#### Task to complete:
Reproduce the following records line for line, without changing any character.

▼

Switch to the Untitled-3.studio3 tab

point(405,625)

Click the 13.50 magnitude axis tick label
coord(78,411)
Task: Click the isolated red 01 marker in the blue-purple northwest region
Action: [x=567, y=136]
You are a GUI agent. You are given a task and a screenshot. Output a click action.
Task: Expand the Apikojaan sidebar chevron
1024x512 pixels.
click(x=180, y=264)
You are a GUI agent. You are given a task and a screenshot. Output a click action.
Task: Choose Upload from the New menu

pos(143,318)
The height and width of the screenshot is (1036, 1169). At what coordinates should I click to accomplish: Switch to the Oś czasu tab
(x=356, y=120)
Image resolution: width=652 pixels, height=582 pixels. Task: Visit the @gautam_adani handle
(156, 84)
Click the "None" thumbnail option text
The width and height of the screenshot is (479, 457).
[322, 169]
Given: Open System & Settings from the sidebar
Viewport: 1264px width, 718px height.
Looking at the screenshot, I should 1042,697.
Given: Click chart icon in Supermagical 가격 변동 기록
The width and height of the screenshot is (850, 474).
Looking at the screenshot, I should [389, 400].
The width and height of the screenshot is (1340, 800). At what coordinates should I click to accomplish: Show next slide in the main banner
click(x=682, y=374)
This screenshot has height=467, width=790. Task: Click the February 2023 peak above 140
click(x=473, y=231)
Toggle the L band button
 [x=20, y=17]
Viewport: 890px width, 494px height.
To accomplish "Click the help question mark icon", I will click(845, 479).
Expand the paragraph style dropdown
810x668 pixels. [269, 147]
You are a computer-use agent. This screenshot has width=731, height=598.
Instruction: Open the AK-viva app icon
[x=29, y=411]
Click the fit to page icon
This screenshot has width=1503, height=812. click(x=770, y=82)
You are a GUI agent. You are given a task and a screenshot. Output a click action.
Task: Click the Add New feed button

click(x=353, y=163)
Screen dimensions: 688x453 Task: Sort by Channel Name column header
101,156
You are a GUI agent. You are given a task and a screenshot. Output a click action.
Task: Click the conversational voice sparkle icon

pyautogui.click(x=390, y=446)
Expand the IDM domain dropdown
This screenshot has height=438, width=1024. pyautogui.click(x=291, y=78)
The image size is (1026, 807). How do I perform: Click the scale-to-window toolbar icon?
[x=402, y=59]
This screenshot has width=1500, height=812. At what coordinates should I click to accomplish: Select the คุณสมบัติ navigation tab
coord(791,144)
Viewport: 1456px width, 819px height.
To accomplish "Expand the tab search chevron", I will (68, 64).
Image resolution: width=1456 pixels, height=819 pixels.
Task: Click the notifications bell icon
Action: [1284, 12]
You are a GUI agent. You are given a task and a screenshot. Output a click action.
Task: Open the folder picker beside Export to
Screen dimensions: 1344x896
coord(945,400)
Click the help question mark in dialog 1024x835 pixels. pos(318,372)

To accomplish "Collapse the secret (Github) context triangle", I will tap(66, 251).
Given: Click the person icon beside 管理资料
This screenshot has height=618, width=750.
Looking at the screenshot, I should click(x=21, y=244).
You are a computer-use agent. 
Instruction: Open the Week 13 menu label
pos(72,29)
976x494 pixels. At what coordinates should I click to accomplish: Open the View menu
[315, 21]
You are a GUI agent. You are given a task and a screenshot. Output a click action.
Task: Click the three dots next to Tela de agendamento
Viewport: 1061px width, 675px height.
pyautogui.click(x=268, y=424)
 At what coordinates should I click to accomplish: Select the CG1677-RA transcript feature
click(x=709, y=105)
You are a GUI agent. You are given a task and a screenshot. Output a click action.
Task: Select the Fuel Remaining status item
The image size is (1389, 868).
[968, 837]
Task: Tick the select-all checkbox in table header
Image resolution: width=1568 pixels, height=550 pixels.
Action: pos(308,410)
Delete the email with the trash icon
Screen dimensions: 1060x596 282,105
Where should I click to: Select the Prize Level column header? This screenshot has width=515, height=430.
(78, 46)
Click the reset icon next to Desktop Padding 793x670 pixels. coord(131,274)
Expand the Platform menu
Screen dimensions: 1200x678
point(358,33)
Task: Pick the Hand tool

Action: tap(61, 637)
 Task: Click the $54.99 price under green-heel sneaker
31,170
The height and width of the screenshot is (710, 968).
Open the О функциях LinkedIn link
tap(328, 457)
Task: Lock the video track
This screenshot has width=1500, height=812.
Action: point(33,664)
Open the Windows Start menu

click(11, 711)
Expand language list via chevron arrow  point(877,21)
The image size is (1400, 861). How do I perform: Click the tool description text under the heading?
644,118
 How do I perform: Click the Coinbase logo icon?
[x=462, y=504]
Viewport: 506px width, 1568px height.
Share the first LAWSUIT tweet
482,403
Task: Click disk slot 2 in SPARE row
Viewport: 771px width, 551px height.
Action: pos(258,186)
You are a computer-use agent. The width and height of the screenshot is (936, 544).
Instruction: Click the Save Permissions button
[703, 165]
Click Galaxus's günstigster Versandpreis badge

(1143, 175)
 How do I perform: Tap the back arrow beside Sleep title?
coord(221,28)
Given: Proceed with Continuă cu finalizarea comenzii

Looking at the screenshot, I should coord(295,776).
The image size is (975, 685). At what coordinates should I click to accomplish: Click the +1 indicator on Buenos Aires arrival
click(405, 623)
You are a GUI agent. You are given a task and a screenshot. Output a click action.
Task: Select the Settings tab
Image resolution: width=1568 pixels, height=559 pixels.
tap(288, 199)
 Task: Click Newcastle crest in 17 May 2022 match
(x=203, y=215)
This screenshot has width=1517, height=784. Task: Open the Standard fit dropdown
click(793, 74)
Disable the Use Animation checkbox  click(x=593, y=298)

▲

#### Worked answer:
Switch to the Untitled-3.studio3 tab

point(405,625)

Click the 13.50 magnitude axis tick label
coord(78,411)
Task: Click the isolated red 01 marker in the blue-purple northwest region
Action: [x=567, y=136]
You are a GUI agent. You are given a task and a screenshot. Output a click action.
Task: Expand the Apikojaan sidebar chevron
1024x512 pixels.
click(x=180, y=264)
You are a GUI agent. You are given a task and a screenshot. Output a click action.
Task: Choose Upload from the New menu

pos(143,318)
The height and width of the screenshot is (1036, 1169). At what coordinates should I click to accomplish: Switch to the Oś czasu tab
(x=356, y=120)
Image resolution: width=652 pixels, height=582 pixels. Task: Visit the @gautam_adani handle
(156, 84)
Click the "None" thumbnail option text
The width and height of the screenshot is (479, 457).
[322, 169]
Given: Open System & Settings from the sidebar
Viewport: 1264px width, 718px height.
Looking at the screenshot, I should 1042,697.
Given: Click chart icon in Supermagical 가격 변동 기록
The width and height of the screenshot is (850, 474).
Looking at the screenshot, I should [389, 400].
The width and height of the screenshot is (1340, 800). At what coordinates should I click to accomplish: Show next slide in the main banner
click(x=682, y=374)
This screenshot has height=467, width=790. Task: Click the February 2023 peak above 140
click(x=473, y=231)
Toggle the L band button
 [x=20, y=17]
Viewport: 890px width, 494px height.
To accomplish "Click the help question mark icon", I will click(845, 479).
Expand the paragraph style dropdown
810x668 pixels. [269, 147]
You are a computer-use agent. This screenshot has width=731, height=598.
Instruction: Open the AK-viva app icon
[x=29, y=411]
Click the fit to page icon
This screenshot has width=1503, height=812. click(x=770, y=82)
You are a GUI agent. You are given a task and a screenshot. Output a click action.
Task: Click the Add New feed button

click(x=353, y=163)
Screen dimensions: 688x453 Task: Sort by Channel Name column header
101,156
You are a GUI agent. You are given a task and a screenshot. Output a click action.
Task: Click the conversational voice sparkle icon

pyautogui.click(x=390, y=446)
Expand the IDM domain dropdown
This screenshot has height=438, width=1024. pyautogui.click(x=291, y=78)
The image size is (1026, 807). How do I perform: Click the scale-to-window toolbar icon?
[x=402, y=59]
This screenshot has width=1500, height=812. At what coordinates should I click to accomplish: Select the คุณสมบัติ navigation tab
coord(791,144)
Viewport: 1456px width, 819px height.
To accomplish "Expand the tab search chevron", I will (68, 64).
Image resolution: width=1456 pixels, height=819 pixels.
Task: Click the notifications bell icon
Action: [1284, 12]
You are a GUI agent. You are given a task and a screenshot. Output a click action.
Task: Open the folder picker beside Export to
Screen dimensions: 1344x896
coord(945,400)
Click the help question mark in dialog 1024x835 pixels. pos(318,372)

To accomplish "Collapse the secret (Github) context triangle", I will tap(66, 251).
Given: Click the person icon beside 管理资料
This screenshot has height=618, width=750.
Looking at the screenshot, I should click(x=21, y=244).
You are a computer-use agent. 
Instruction: Open the Week 13 menu label
pos(72,29)
976x494 pixels. At what coordinates should I click to accomplish: Open the View menu
[315, 21]
You are a GUI agent. You are given a task and a screenshot. Output a click action.
Task: Click the three dots next to Tela de agendamento
Viewport: 1061px width, 675px height.
pyautogui.click(x=268, y=424)
 At what coordinates should I click to accomplish: Select the CG1677-RA transcript feature
click(x=709, y=105)
You are a GUI agent. You are given a task and a screenshot. Output a click action.
Task: Select the Fuel Remaining status item
The image size is (1389, 868).
[968, 837]
Task: Tick the select-all checkbox in table header
Image resolution: width=1568 pixels, height=550 pixels.
Action: pos(308,410)
Delete the email with the trash icon
Screen dimensions: 1060x596 282,105
Where should I click to: Select the Prize Level column header? This screenshot has width=515, height=430.
(78, 46)
Click the reset icon next to Desktop Padding 793x670 pixels. coord(131,274)
Expand the Platform menu
Screen dimensions: 1200x678
point(358,33)
Task: Pick the Hand tool

Action: tap(61, 637)
 Task: Click the $54.99 price under green-heel sneaker
31,170
The height and width of the screenshot is (710, 968).
Open the О функциях LinkedIn link
tap(328, 457)
Task: Lock the video track
This screenshot has width=1500, height=812.
Action: point(33,664)
Open the Windows Start menu

click(11, 711)
Expand language list via chevron arrow  point(877,21)
The image size is (1400, 861). How do I perform: Click the tool description text under the heading?
644,118
 How do I perform: Click the Coinbase logo icon?
[x=462, y=504]
Viewport: 506px width, 1568px height.
Share the first LAWSUIT tweet
482,403
Task: Click disk slot 2 in SPARE row
Viewport: 771px width, 551px height.
Action: pos(258,186)
You are a computer-use agent. The width and height of the screenshot is (936, 544).
Instruction: Click the Save Permissions button
[703, 165]
Click Galaxus's günstigster Versandpreis badge

(1143, 175)
 How do I perform: Tap the back arrow beside Sleep title?
coord(221,28)
Given: Proceed with Continuă cu finalizarea comenzii

Looking at the screenshot, I should coord(295,776).
The image size is (975, 685). At what coordinates should I click to accomplish: Click the +1 indicator on Buenos Aires arrival
click(405, 623)
You are a GUI agent. You are given a task and a screenshot. Output a click action.
Task: Select the Settings tab
Image resolution: width=1568 pixels, height=559 pixels.
tap(288, 199)
 Task: Click Newcastle crest in 17 May 2022 match
(x=203, y=215)
This screenshot has width=1517, height=784. Task: Open the Standard fit dropdown
click(793, 74)
Disable the Use Animation checkbox  click(x=593, y=298)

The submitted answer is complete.